Argentina has left behind a foreign policy that lacked direction and character. Today, it has returned to acting in the world as a Nation that knows who it is, what it defends, and where it wants to go. Under the government of President Javier Milei, the country's international positioning is not improvised, nor is it adjusted according to the convenience of the day or negotiated in the shadows. It arises from a vision clearly articulated during the presidential campaign and is executed today with pragmatism, coherence, and conviction.
The President stated it when he was a candidate and maintained it later in the main international forums. Argentina had to stand on clear principles again. Freedom, life, private property, trade, defense of the West, national sovereignty, and rejection of any international bureaucracy that seeks to place itself above States to impose a certain way of living on the citizens of the world. That was the announced course. That is the course we are currently pursuing.

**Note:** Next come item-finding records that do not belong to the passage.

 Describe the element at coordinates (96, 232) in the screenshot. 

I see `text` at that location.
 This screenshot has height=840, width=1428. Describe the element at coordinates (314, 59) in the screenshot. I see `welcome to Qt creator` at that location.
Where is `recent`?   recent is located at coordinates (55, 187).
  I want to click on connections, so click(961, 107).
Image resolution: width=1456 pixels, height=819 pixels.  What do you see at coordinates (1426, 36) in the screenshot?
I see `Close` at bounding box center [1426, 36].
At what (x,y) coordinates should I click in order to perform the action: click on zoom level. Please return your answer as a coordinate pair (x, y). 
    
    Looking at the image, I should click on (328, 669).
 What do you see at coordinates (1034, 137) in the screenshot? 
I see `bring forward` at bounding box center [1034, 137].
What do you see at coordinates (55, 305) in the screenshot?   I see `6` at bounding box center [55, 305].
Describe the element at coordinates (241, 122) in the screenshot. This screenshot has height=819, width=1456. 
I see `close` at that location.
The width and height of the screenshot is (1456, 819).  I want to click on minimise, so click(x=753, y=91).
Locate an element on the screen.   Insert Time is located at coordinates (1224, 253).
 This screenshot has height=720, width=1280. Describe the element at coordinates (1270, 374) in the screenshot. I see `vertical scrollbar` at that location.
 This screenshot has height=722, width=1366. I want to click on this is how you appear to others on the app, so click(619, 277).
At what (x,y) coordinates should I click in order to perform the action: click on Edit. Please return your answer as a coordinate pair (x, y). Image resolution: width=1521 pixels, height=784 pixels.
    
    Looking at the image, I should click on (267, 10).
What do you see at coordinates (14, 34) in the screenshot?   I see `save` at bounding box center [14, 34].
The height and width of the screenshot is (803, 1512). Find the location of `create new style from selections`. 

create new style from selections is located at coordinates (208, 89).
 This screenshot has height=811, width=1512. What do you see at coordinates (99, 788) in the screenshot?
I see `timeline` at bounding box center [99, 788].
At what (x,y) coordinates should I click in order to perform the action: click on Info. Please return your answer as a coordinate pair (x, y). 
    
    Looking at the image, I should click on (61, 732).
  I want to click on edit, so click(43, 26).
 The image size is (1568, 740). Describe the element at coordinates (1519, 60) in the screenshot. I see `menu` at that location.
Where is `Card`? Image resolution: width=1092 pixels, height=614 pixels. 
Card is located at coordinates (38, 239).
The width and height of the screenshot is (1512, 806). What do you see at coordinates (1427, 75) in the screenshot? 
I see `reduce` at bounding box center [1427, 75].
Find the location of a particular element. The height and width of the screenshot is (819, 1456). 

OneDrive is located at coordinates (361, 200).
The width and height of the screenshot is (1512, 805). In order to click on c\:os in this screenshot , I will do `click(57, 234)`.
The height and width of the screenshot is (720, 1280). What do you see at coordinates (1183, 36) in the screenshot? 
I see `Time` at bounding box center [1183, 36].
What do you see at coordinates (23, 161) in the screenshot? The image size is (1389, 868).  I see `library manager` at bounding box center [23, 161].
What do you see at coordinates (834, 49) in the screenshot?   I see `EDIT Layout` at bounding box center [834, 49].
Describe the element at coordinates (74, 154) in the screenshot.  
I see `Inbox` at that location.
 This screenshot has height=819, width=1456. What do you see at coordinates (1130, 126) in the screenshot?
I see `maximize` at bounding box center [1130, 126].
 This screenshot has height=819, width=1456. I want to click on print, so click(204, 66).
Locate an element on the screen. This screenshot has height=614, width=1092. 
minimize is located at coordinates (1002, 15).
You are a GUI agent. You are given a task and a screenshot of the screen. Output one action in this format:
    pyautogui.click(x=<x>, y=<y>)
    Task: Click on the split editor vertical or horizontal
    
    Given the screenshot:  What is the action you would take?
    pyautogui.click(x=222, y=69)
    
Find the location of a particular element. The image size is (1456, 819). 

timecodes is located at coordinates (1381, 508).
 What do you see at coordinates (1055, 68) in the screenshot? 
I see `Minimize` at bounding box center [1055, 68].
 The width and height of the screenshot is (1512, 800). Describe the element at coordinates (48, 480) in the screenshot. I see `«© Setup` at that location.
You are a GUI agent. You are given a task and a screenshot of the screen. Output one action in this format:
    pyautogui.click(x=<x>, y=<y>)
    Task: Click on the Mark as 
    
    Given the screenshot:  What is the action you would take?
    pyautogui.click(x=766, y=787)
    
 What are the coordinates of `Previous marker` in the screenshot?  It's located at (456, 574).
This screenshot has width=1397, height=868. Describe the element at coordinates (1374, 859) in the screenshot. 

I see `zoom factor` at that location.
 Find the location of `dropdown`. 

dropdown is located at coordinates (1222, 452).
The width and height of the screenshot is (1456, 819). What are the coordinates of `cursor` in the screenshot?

This coherence surprises many. For years, the world heard Argentine politics promise one thing and do another. In this phase, the opposite occurs. We do exactly what we said we would do. That phrase, so simple, has enormous political power. In an international system saturated with ambiguity, predictability becomes power.
The Foreign Ministry has a concrete responsibility. To transform the President's vision into international action. To turn principles into alliances, alliances into agreements, agreements into opportunities, and opportunities into investment, exports, and employment. Foreign policy does not float above national reality. It is the external mirror of an Argentina that organizes its economy, regains moral authority, and looks to the future with ambition.
Alliances without ambiguity
President Milei defined a clear strategic orientation from day one. Argentina had to strengthen its relationship with the United States and Israel. Not for transient affinities or diplomatic speculation, but as an expression of a deep convergence of values, interests, and a shared understanding of the world.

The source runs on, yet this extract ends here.